Космос — как зима. Понимаешь? Я не очень–то умею это выразить. Умирающий и воскресающий бог. И вечность.
Время растягивается. Все события одинаково далеки. Или одинаково близки. И тот момент, когда ты взяла меня за руку, и тот, когда я увидел на экране, как взрывается «Тирпиц». С него не спасся ни один человек. Йоланка, ты не можешь себе это представить… Я уверен, что не можешь. Потому что я сам не мог — пока не оказался совсем рядом.
Мы давно не виделись, и теперь до моего отлета не увидимся. Исследовательская экспедиция. Ты же знаешь, я об этом мечтал. И вот — мы это получили.
Я не мог отказаться. И не хотел.
Наверное, я счастлив.
Знаешь, я сейчас по долгу службы часто работаю с галактическими картами. И, когда есть время — воображаю, как они постепенно меняются. Взрываются сверхновые, образуются планеты, расходятся и сливаются созвездия… Может быть, мы и есть — созвездия?

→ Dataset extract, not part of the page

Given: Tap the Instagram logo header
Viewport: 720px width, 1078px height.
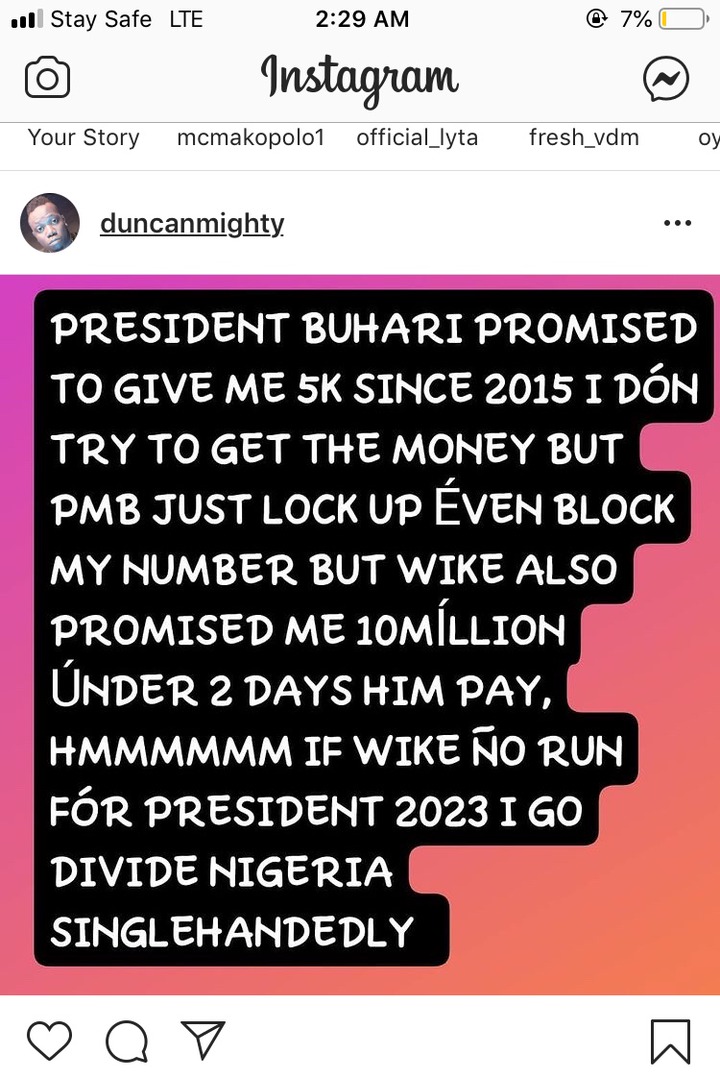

Я начинаю совсем по–другому представлять себе время и пространство. Кажется, совсем по–новому. Какой там Риман…
Как говорили древние философы: центр Вселенной — всюду, периферия — нигде. Я только сейчас понимаю, что они имели в виду.
Отдалившись на тысячу световых лет, мы станем ближе.
Я знаю, это все ужасно по–мальчишески звучит. А я, несмотря на возраст, сейчас и чувствую себя мальчиком. Бредущим между звезд — к тебе.
Андрей».
— Ваша вечность, к вам дама.
— Та самая? — Велизарий оторвался от экрана.
Куропалат кивнул.
— Проси, — Велизарий встал.
…Хрупкая прямая женщина. В сплошь черном, но пышном платье. Большеглазая. Только присмотревшись к ней, можно было заметить приметы немалого возраста.
Ольга Вардан, в девичестве Палеолог.
Жена и мать.
— Садитесь, пожалуйста, — Велизарий указал ей на кресло.
Она чуть заметно улыбнулась.
— А вы так и останетесь стоять?
— Я послушаю вас стоя. Устал от работы.
Она села все так же прямо.
— Я не буду жаловаться вам на судьбу, ваша вечность. У меня один вопрос. Один–единственный. Почему вы сняли Андроника с должности командующего группой флотов «Центр»?
Она так правильно выговорила эти слова. Как будто тренировалась…
Велизарий продолжал стоять.
— Если я скажу, что это сделал не я — вы не поверите?
Она пожевала губами, став мгновенно похожей на старуху.
— Ваша вечность, я привыкла, что за любой приказ отвечает тот человек, чья подпись под ним стоит. Я догадываюсь, что у нас в империи это не всегда так. Но посудите сами: кого мне еще спрашивать?